Indian diets fall short of EAT-Lancet reference recommendations for human and planetary health
Many developing countries face a double burden of malnutrition, where the prevalence of obesity and noncommunicable diseases (NCDs) linked to overnutrition are rising while undernutrition persists. In India, this phenomenon is a serious threat to public health: Cardiovascular diseases are the leading cause of death while dietary iron deficiency is the biggest contributor to disability.
In 2019, the EAT-Lancet Commission on Food, Planet, and Health proposed a global reference diet aimed at providing adequate nutrition for 10 billion people in 2050 within environmental limits. Though the recommended diet is not always optimal for the context of developing countries, it can help to show where Indian diets fall short in terms of nutrition and suggest areas of improvement.

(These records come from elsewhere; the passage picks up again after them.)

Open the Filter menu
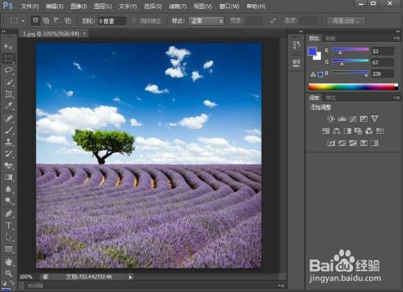Screen dimensions: 403x292 point(177,6)
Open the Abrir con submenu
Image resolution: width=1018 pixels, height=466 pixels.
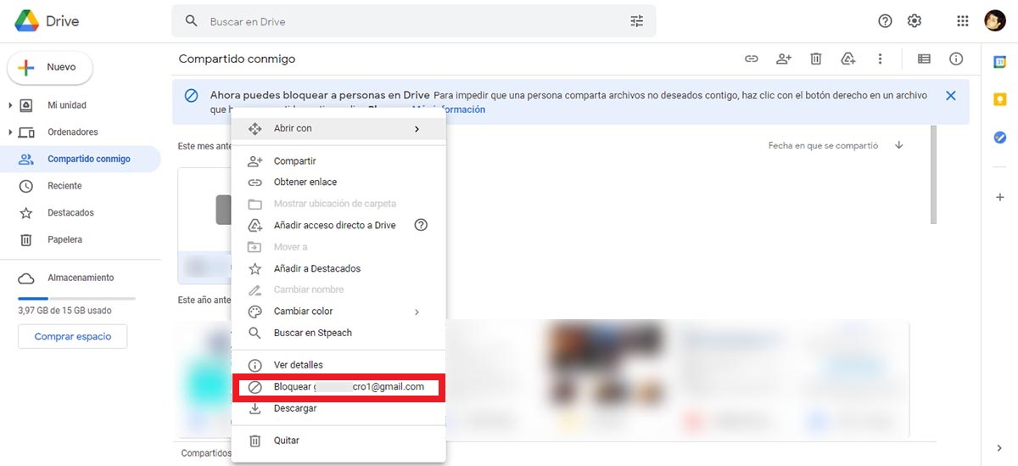pos(338,129)
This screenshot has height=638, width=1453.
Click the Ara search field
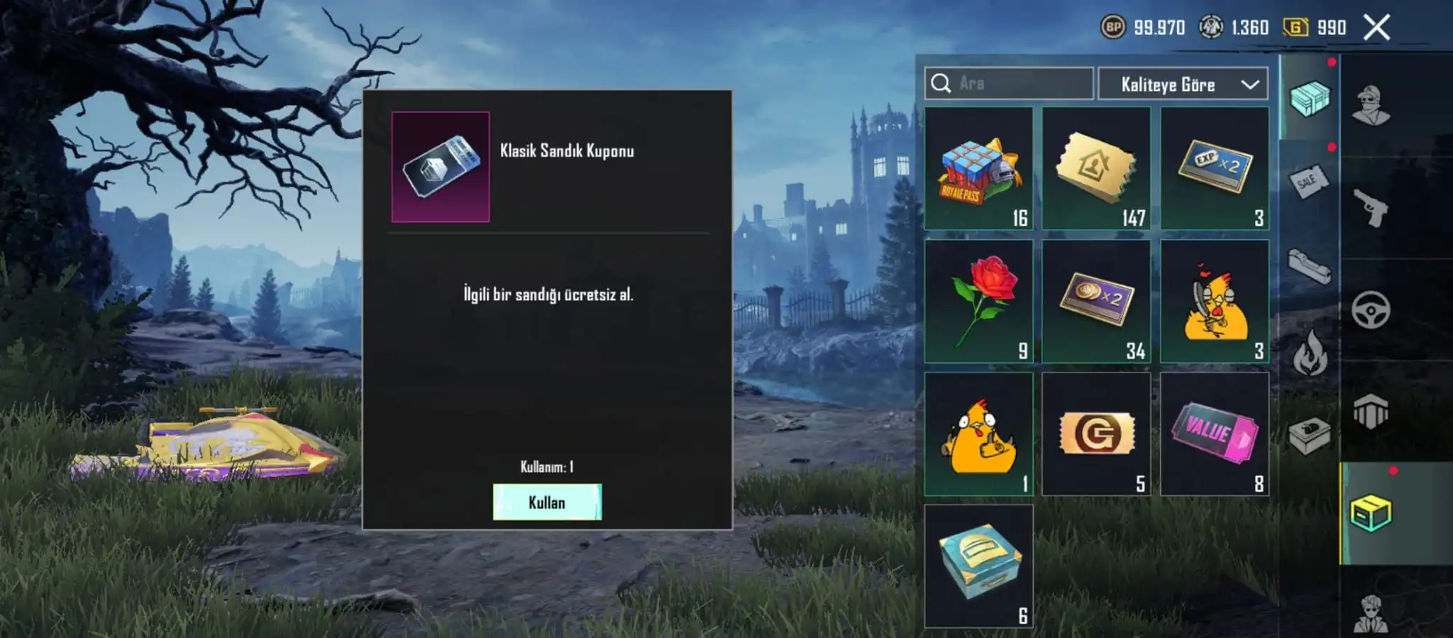(1008, 84)

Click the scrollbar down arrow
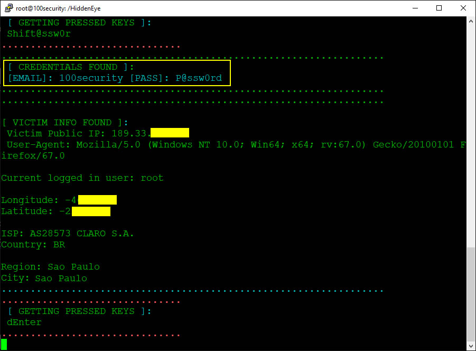[x=471, y=346]
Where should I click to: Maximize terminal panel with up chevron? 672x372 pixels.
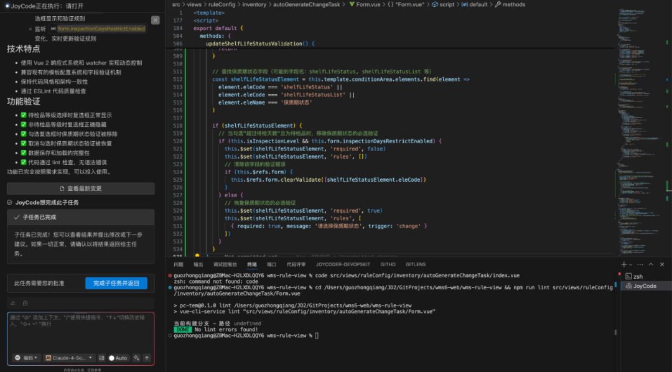[x=651, y=264]
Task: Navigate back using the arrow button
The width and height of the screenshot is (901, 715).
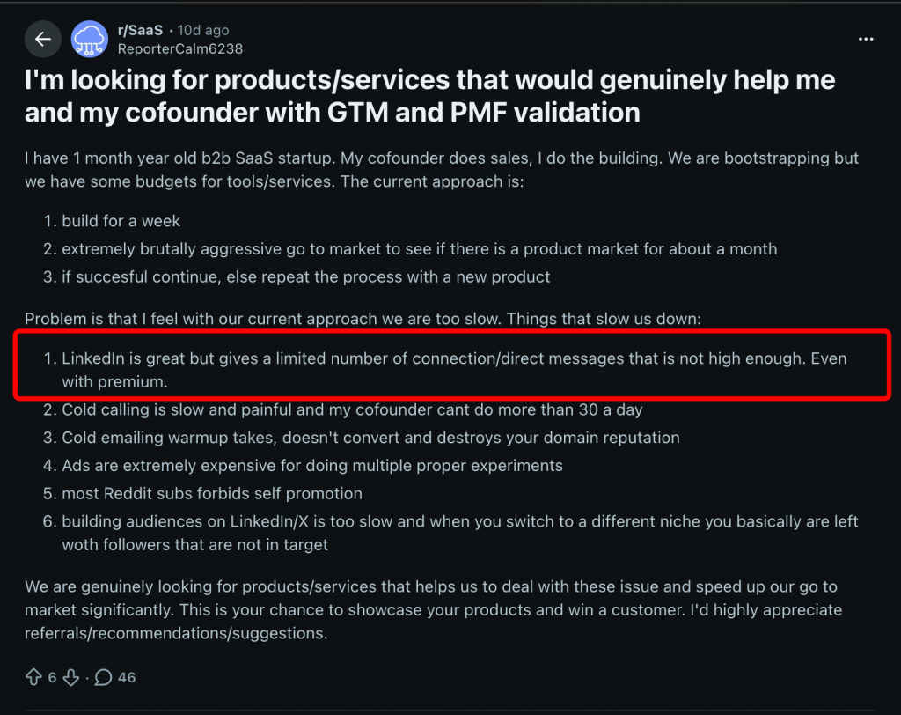Action: pyautogui.click(x=42, y=39)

These recommendations can help policymakers navigate the complex food system as it faces new challenges such as changing diets and climate change.
In a research paper published in BMC Public Health, we compare the EAT-Lancet diet’s recommendations with Indian diets across Indian states and income levels using data collected by the National Sample Survey Organization (NSSO) in 2011-12. (This is the latest data available; the 2018-19 survey was scrapped because of data quality issues.) The findings show that compared to the reference diet, the average Indian diet is considered unhealthy, with excessive consumption of cereals, processed foods, and snacks, but not enough protein, fruits, and vegetables. In fact, diets in all Indian regions, income groups, and urban and rural sectors generally exhibit these alarming trends.

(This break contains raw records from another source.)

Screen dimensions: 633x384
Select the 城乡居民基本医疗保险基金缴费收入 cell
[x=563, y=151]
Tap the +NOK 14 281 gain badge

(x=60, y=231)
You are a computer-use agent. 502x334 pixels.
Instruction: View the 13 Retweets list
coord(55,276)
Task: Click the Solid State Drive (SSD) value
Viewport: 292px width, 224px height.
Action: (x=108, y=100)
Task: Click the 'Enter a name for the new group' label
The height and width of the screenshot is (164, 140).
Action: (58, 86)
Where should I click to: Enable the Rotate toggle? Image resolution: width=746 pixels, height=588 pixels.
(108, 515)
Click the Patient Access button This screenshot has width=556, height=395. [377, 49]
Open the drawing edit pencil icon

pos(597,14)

Affordability plays a large role in shaping Indian diets. India’s current food policies and budget allocations are focused primarily on keeping staple products such as rice, wheat, and sugarcane affordable through high subsidies and trade regulations. Thus, these crops—easy to grow, yet unhealthy if consumed to excess and often environmentally detrimental—dominate the market and make up a large portion of the average Indian diet. For example, though the EAT-Lancet report recommends that only a third of total calorie intake come from whole grains, they represent up to 70% of some households’ diets.

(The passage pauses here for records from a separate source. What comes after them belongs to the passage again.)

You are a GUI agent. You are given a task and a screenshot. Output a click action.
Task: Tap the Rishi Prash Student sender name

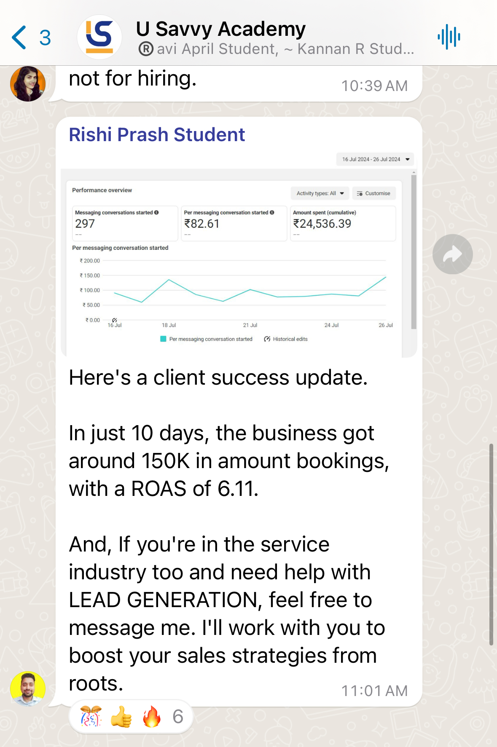(x=157, y=135)
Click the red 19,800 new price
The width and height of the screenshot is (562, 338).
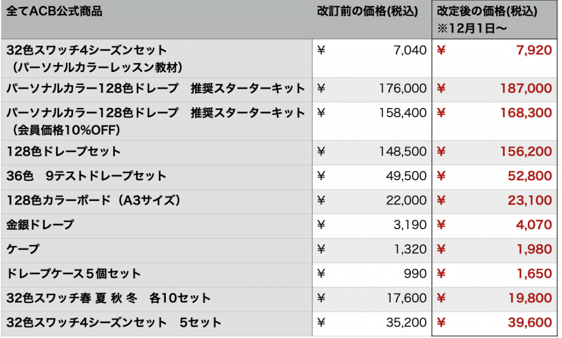pyautogui.click(x=529, y=298)
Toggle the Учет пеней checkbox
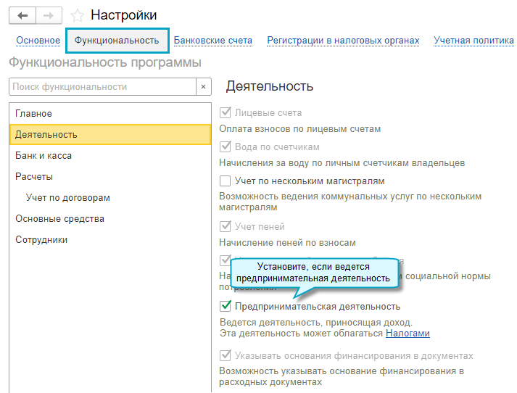The image size is (517, 393). coord(226,227)
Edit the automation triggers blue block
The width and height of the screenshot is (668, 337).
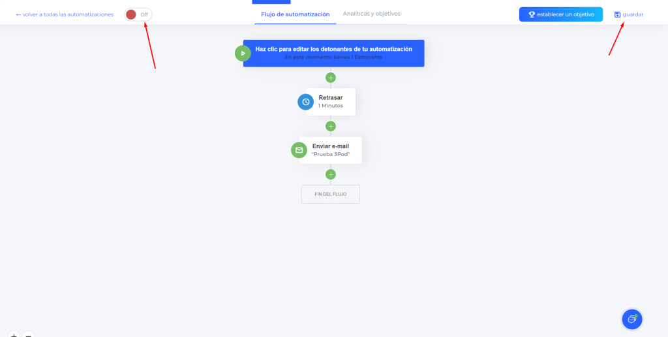[333, 54]
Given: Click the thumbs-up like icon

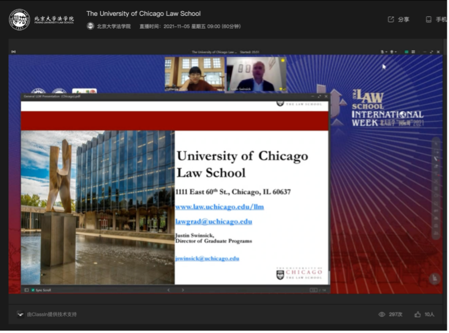Looking at the screenshot, I should tap(418, 315).
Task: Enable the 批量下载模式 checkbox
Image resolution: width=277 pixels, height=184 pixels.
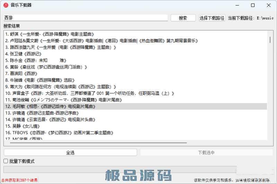Action: click(6, 161)
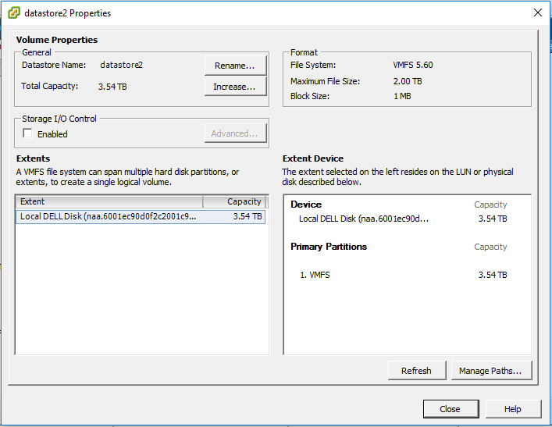Open Manage Paths... dialog
This screenshot has height=427, width=552.
click(490, 371)
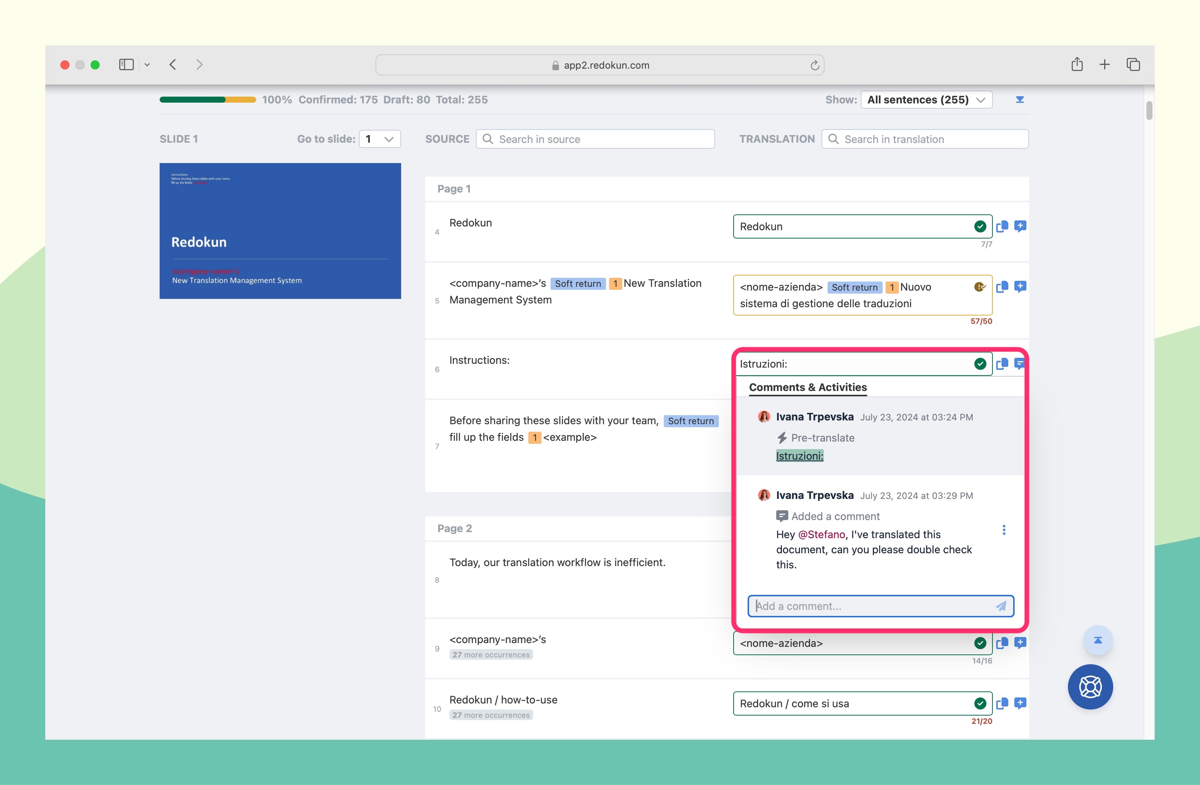
Task: Toggle confirmed checkmark on row 9 translation
Action: [980, 643]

The costliness of high quality, nutritious foods relative to staple grains also places a burden on many consumers. As a result, there is a serious calorie intake deficit of vegetables, fruits, legumes, and animal sourced proteins in the Indian diet compared to the reference diet. For instance, the poorest Indians get fewer than 130 calories from protein sources (both plant- and animal-based) per day, less than 20% of the recommendation.